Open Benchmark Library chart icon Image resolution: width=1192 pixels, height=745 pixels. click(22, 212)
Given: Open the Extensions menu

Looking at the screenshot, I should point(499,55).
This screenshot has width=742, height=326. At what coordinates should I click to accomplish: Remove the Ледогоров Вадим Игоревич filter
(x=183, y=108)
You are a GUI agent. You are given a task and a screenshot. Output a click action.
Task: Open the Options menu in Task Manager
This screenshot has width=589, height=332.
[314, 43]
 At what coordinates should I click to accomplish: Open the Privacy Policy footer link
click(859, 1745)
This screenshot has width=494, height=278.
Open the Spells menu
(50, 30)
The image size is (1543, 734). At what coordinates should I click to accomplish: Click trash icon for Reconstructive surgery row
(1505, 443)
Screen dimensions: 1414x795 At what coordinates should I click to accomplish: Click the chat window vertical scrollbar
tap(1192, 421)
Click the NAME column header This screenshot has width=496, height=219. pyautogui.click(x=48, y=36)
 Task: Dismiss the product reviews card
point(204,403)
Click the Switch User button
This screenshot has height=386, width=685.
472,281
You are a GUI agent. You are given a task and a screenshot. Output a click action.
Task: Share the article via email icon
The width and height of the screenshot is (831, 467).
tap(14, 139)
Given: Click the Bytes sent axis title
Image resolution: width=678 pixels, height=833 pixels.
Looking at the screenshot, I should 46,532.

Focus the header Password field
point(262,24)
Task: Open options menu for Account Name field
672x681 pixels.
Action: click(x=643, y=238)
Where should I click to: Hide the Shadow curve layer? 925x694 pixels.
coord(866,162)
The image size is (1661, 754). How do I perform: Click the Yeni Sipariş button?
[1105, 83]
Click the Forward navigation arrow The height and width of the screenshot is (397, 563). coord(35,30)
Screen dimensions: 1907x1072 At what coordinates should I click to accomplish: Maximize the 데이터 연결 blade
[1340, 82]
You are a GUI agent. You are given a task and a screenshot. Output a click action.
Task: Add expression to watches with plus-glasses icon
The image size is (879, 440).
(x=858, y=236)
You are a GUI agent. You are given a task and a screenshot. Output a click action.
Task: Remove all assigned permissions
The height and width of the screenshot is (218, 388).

----------

--- EXERCISE DESCRIPTION ---
Rewrite all of the entries above, substituting "interface agent" for every occurrence of "GUI agent" and leaving the rest untouched.

--- RESULT FOR THIS EXERCISE ---
Open Benchmark Library chart icon Image resolution: width=1192 pixels, height=745 pixels. click(22, 212)
Given: Open the Extensions menu

Looking at the screenshot, I should point(499,55).
This screenshot has width=742, height=326. At what coordinates should I click to accomplish: Remove the Ледогоров Вадим Игоревич filter
(x=183, y=108)
You are a interface agent. You are given a task and a screenshot. Output a click action.
Task: Open the Options menu in Task Manager
This screenshot has width=589, height=332.
[314, 43]
 At what coordinates should I click to accomplish: Open the Privacy Policy footer link
click(859, 1745)
This screenshot has width=494, height=278.
Open the Spells menu
(50, 30)
The image size is (1543, 734). At what coordinates should I click to accomplish: Click trash icon for Reconstructive surgery row
(1505, 443)
Screen dimensions: 1414x795 At what coordinates should I click to accomplish: Click the chat window vertical scrollbar
tap(1192, 421)
Click the NAME column header This screenshot has width=496, height=219. pyautogui.click(x=48, y=36)
 Task: Dismiss the product reviews card
point(204,403)
Click the Switch User button
This screenshot has height=386, width=685.
472,281
You are a interface agent. You are given a task and a screenshot. Output a click action.
Task: Share the article via email icon
The width and height of the screenshot is (831, 467).
tap(14, 139)
Given: Click the Bytes sent axis title
Image resolution: width=678 pixels, height=833 pixels.
Looking at the screenshot, I should 46,532.

Focus the header Password field
point(262,24)
Task: Open options menu for Account Name field
672x681 pixels.
Action: click(x=643, y=238)
Where should I click to: Hide the Shadow curve layer? 925x694 pixels.
coord(866,162)
The image size is (1661, 754). How do I perform: Click the Yeni Sipariş button?
[1105, 83]
Click the Forward navigation arrow The height and width of the screenshot is (397, 563). coord(35,30)
Screen dimensions: 1907x1072 At what coordinates should I click to accomplish: Maximize the 데이터 연결 blade
[1340, 82]
You are a interface agent. You are given a task and a screenshot. Output a click action.
Task: Add expression to watches with plus-glasses icon
The image size is (879, 440).
(x=858, y=236)
You are a interface agent. You are given a task and a screenshot. Output a click action.
Task: Remove all assigned permissions
The height and width of the screenshot is (218, 388).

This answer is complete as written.